Records to use Start Marker

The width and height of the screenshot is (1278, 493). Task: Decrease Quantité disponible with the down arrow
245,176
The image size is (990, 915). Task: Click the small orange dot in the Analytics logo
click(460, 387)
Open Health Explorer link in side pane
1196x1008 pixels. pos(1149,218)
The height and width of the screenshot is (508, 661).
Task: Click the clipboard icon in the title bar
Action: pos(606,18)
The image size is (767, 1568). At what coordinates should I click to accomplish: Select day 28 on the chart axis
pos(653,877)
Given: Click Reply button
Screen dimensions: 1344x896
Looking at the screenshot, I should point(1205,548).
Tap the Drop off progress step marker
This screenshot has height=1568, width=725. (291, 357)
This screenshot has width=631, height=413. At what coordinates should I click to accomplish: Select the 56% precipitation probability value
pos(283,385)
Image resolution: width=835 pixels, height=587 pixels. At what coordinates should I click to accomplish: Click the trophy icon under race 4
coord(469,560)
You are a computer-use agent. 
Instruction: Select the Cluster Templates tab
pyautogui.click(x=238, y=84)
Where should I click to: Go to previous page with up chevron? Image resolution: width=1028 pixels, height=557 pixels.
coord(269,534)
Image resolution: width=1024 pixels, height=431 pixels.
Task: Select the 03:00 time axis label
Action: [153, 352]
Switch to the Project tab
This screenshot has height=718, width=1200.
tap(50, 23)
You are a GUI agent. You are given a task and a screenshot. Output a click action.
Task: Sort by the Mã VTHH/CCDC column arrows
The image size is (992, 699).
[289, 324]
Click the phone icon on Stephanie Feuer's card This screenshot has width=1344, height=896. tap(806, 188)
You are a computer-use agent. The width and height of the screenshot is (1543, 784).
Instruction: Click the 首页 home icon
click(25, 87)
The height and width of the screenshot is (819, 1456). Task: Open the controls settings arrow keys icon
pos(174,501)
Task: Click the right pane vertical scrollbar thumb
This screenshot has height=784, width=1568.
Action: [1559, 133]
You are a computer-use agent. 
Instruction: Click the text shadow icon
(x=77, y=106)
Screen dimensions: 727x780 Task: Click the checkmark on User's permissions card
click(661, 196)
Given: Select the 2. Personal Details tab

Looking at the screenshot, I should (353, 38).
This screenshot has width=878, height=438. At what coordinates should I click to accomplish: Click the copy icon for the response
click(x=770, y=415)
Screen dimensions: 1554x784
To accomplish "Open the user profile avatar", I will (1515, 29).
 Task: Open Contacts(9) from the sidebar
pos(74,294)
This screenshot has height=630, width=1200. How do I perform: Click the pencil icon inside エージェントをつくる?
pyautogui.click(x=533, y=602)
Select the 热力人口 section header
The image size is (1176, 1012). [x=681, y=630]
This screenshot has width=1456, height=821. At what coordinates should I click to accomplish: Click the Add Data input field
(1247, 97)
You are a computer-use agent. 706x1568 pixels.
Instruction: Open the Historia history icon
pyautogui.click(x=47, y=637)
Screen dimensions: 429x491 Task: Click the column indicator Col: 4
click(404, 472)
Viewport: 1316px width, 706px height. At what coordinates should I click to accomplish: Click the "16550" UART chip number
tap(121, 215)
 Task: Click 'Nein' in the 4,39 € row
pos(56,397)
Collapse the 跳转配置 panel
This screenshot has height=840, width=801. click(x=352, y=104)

Records to use End Marker

What to work on →
Exact retyping of all the entries is required.

Solution for this problem →
The width and height of the screenshot is (1278, 493). Task: Decrease Quantité disponible with the down arrow
245,176
The image size is (990, 915). Task: Click the small orange dot in the Analytics logo
click(460, 387)
Open Health Explorer link in side pane
1196x1008 pixels. pos(1149,218)
The height and width of the screenshot is (508, 661).
Task: Click the clipboard icon in the title bar
Action: pos(606,18)
The image size is (767, 1568). At what coordinates should I click to accomplish: Select day 28 on the chart axis
pos(653,877)
Given: Click Reply button
Screen dimensions: 1344x896
Looking at the screenshot, I should point(1205,548).
Tap the Drop off progress step marker
This screenshot has height=1568, width=725. (291, 357)
This screenshot has width=631, height=413. At what coordinates should I click to accomplish: Select the 56% precipitation probability value
pos(283,385)
Image resolution: width=835 pixels, height=587 pixels. At what coordinates should I click to accomplish: Click the trophy icon under race 4
coord(469,560)
You are a computer-use agent. 
Instruction: Select the Cluster Templates tab
pyautogui.click(x=238, y=84)
Where should I click to: Go to previous page with up chevron? Image resolution: width=1028 pixels, height=557 pixels.
coord(269,534)
Image resolution: width=1024 pixels, height=431 pixels.
Task: Select the 03:00 time axis label
Action: [153, 352]
Switch to the Project tab
This screenshot has height=718, width=1200.
tap(50, 23)
You are a GUI agent. You are given a task and a screenshot. Output a click action.
Task: Sort by the Mã VTHH/CCDC column arrows
The image size is (992, 699).
[289, 324]
Click the phone icon on Stephanie Feuer's card This screenshot has width=1344, height=896. tap(806, 188)
You are a computer-use agent. The width and height of the screenshot is (1543, 784).
Instruction: Click the 首页 home icon
click(25, 87)
The height and width of the screenshot is (819, 1456). Task: Open the controls settings arrow keys icon
pos(174,501)
Task: Click the right pane vertical scrollbar thumb
This screenshot has height=784, width=1568.
Action: [1559, 133]
You are a computer-use agent. 
Instruction: Click the text shadow icon
(x=77, y=106)
Screen dimensions: 727x780 Task: Click the checkmark on User's permissions card
click(661, 196)
Given: Select the 2. Personal Details tab

Looking at the screenshot, I should (353, 38).
This screenshot has width=878, height=438. At what coordinates should I click to accomplish: Click the copy icon for the response
click(x=770, y=415)
Screen dimensions: 1554x784
To accomplish "Open the user profile avatar", I will (1515, 29).
 Task: Open Contacts(9) from the sidebar
pos(74,294)
This screenshot has height=630, width=1200. How do I perform: Click the pencil icon inside エージェントをつくる?
pyautogui.click(x=533, y=602)
Select the 热力人口 section header
The image size is (1176, 1012). [x=681, y=630]
This screenshot has width=1456, height=821. At what coordinates should I click to accomplish: Click the Add Data input field
(1247, 97)
You are a computer-use agent. 706x1568 pixels.
Instruction: Open the Historia history icon
pyautogui.click(x=47, y=637)
Screen dimensions: 429x491 Task: Click the column indicator Col: 4
click(404, 472)
Viewport: 1316px width, 706px height. At what coordinates should I click to accomplish: Click the "16550" UART chip number
tap(121, 215)
 Task: Click 'Nein' in the 4,39 € row
pos(56,397)
Collapse the 跳转配置 panel
This screenshot has height=840, width=801. click(x=352, y=104)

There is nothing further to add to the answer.